_Do this_. Rewrite all of the material below, replacing every occurrence of "computer-use agent" with "desktop assistant" and leaving everything else unchanged.
[begin Provided records]
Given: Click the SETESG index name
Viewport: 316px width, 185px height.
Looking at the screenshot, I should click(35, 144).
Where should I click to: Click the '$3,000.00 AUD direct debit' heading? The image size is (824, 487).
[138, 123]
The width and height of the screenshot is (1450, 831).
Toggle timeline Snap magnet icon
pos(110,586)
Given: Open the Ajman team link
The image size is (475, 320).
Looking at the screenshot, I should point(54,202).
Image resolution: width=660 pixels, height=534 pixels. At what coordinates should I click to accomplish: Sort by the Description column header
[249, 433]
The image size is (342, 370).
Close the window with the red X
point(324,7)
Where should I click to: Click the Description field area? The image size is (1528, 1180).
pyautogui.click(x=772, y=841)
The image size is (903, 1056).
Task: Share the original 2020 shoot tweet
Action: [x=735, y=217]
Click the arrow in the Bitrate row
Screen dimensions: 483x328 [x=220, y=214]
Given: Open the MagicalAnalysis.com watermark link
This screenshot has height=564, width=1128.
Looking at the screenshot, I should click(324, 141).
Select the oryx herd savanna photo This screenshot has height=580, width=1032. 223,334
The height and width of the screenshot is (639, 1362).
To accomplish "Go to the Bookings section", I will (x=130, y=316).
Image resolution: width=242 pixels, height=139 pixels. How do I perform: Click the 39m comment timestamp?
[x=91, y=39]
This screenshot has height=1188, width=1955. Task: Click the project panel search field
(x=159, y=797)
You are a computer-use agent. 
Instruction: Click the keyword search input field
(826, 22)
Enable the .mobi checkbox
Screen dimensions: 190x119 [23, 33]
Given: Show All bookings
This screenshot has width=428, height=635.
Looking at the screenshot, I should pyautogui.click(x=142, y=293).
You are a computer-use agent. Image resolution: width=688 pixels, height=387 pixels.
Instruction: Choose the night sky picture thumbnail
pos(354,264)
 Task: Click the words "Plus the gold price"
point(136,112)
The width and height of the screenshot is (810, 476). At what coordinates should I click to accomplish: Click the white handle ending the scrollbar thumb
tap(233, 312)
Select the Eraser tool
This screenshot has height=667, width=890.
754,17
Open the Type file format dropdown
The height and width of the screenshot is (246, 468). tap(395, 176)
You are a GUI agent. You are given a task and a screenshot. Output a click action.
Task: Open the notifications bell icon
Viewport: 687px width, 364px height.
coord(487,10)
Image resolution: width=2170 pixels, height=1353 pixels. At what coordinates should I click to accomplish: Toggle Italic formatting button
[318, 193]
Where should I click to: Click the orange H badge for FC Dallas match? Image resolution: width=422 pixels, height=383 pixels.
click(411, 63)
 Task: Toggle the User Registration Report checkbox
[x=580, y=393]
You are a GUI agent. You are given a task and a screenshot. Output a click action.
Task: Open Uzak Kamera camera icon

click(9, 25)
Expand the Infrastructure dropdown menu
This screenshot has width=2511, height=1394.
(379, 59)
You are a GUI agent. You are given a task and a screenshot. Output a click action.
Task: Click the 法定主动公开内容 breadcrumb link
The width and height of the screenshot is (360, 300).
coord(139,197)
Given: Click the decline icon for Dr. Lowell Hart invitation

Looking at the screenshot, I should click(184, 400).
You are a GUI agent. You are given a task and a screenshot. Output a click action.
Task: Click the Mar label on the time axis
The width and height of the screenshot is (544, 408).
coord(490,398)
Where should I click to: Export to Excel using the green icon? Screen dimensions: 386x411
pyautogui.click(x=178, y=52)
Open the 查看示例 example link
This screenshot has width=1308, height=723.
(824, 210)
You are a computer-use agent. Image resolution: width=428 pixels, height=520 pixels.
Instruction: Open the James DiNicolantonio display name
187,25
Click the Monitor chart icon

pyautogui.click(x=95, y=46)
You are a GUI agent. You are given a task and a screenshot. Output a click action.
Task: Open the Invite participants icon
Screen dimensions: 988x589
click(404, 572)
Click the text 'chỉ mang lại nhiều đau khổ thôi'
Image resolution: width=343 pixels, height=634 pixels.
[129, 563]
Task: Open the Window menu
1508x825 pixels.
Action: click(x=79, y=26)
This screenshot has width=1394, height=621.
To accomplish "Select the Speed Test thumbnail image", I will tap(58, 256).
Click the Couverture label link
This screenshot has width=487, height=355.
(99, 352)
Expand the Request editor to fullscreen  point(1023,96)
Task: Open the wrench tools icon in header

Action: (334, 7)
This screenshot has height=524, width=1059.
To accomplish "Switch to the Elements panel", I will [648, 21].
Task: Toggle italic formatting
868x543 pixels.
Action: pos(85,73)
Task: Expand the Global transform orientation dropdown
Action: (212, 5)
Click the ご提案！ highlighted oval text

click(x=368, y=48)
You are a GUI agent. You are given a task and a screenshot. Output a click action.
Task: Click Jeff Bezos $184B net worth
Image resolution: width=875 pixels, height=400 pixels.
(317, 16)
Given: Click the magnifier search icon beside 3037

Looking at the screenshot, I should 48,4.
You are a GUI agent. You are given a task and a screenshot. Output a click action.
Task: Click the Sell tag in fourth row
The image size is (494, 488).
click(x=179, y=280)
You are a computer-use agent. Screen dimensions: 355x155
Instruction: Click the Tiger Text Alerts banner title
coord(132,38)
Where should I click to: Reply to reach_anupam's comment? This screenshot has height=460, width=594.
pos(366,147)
[end Provided records]
_Output of the task_.
Given: Click the SETESG index name
Viewport: 316px width, 185px height.
Looking at the screenshot, I should click(35, 144).
Where should I click to: Click the '$3,000.00 AUD direct debit' heading? The image size is (824, 487).
[138, 123]
The width and height of the screenshot is (1450, 831).
Toggle timeline Snap magnet icon
pos(110,586)
Given: Open the Ajman team link
The image size is (475, 320).
Looking at the screenshot, I should point(54,202).
Image resolution: width=660 pixels, height=534 pixels. At what coordinates should I click to accomplish: Sort by the Description column header
[249, 433]
The image size is (342, 370).
Close the window with the red X
point(324,7)
Where should I click to: Click the Description field area? The image size is (1528, 1180).
pyautogui.click(x=772, y=841)
The image size is (903, 1056).
Task: Share the original 2020 shoot tweet
Action: [x=735, y=217]
Click the arrow in the Bitrate row
Screen dimensions: 483x328 [x=220, y=214]
Given: Open the MagicalAnalysis.com watermark link
This screenshot has height=564, width=1128.
Looking at the screenshot, I should click(324, 141).
Select the oryx herd savanna photo This screenshot has height=580, width=1032. 223,334
The height and width of the screenshot is (639, 1362).
To accomplish "Go to the Bookings section", I will (x=130, y=316).
Image resolution: width=242 pixels, height=139 pixels. How do I perform: Click the 39m comment timestamp?
[x=91, y=39]
This screenshot has height=1188, width=1955. Task: Click the project panel search field
(x=159, y=797)
You are a desktop assistant. 
Instruction: Click the keyword search input field
(826, 22)
Enable the .mobi checkbox
Screen dimensions: 190x119 [23, 33]
Given: Show All bookings
This screenshot has width=428, height=635.
Looking at the screenshot, I should pyautogui.click(x=142, y=293).
You are a desktop assistant. Image resolution: width=688 pixels, height=387 pixels.
Instruction: Choose the night sky picture thumbnail
pos(354,264)
 Task: Click the words "Plus the gold price"
point(136,112)
The width and height of the screenshot is (810, 476). At what coordinates should I click to accomplish: Click the white handle ending the scrollbar thumb
tap(233, 312)
Select the Eraser tool
This screenshot has height=667, width=890.
754,17
Open the Type file format dropdown
The height and width of the screenshot is (246, 468). tap(395, 176)
You are a GUI agent. You are given a task and a screenshot. Output a click action.
Task: Open the notifications bell icon
Viewport: 687px width, 364px height.
coord(487,10)
Image resolution: width=2170 pixels, height=1353 pixels. At what coordinates should I click to accomplish: Toggle Italic formatting button
[318, 193]
Where should I click to: Click the orange H badge for FC Dallas match? Image resolution: width=422 pixels, height=383 pixels.
click(411, 63)
 Task: Toggle the User Registration Report checkbox
[x=580, y=393]
You are a GUI agent. You are given a task and a screenshot. Output a click action.
Task: Open Uzak Kamera camera icon

click(9, 25)
Expand the Infrastructure dropdown menu
This screenshot has width=2511, height=1394.
(379, 59)
You are a GUI agent. You are given a task and a screenshot. Output a click action.
Task: Click the 法定主动公开内容 breadcrumb link
The width and height of the screenshot is (360, 300).
coord(139,197)
Given: Click the decline icon for Dr. Lowell Hart invitation

Looking at the screenshot, I should click(184, 400).
You are a GUI agent. You are given a task and a screenshot. Output a click action.
Task: Click the Mar label on the time axis
The width and height of the screenshot is (544, 408).
coord(490,398)
Where should I click to: Export to Excel using the green icon? Screen dimensions: 386x411
pyautogui.click(x=178, y=52)
Open the 查看示例 example link
This screenshot has width=1308, height=723.
(824, 210)
You are a desktop assistant. Image resolution: width=428 pixels, height=520 pixels.
Instruction: Open the James DiNicolantonio display name
187,25
Click the Monitor chart icon

pyautogui.click(x=95, y=46)
You are a GUI agent. You are given a task and a screenshot. Output a click action.
Task: Open the Invite participants icon
Screen dimensions: 988x589
click(404, 572)
Click the text 'chỉ mang lại nhiều đau khổ thôi'
Image resolution: width=343 pixels, height=634 pixels.
[129, 563]
Task: Open the Window menu
1508x825 pixels.
Action: click(x=79, y=26)
This screenshot has width=1394, height=621.
To accomplish "Select the Speed Test thumbnail image", I will tap(58, 256).
Click the Couverture label link
This screenshot has width=487, height=355.
(99, 352)
Expand the Request editor to fullscreen  point(1023,96)
Task: Open the wrench tools icon in header

Action: (334, 7)
This screenshot has height=524, width=1059.
To accomplish "Switch to the Elements panel", I will [648, 21].
Task: Toggle italic formatting
868x543 pixels.
Action: pos(85,73)
Task: Expand the Global transform orientation dropdown
Action: (212, 5)
Click the ご提案！ highlighted oval text

click(x=368, y=48)
You are a GUI agent. You are given a task and a screenshot. Output a click action.
Task: Click Jeff Bezos $184B net worth
Image resolution: width=875 pixels, height=400 pixels.
(317, 16)
Given: Click the magnifier search icon beside 3037

Looking at the screenshot, I should 48,4.
You are a GUI agent. You are given a task and a screenshot. Output a click action.
Task: Click the Sell tag in fourth row
The image size is (494, 488).
click(x=179, y=280)
You are a desktop assistant. Screen dimensions: 355x155
Instruction: Click the Tiger Text Alerts banner title
coord(132,38)
Where should I click to: Reply to reach_anupam's comment? This screenshot has height=460, width=594.
pos(366,147)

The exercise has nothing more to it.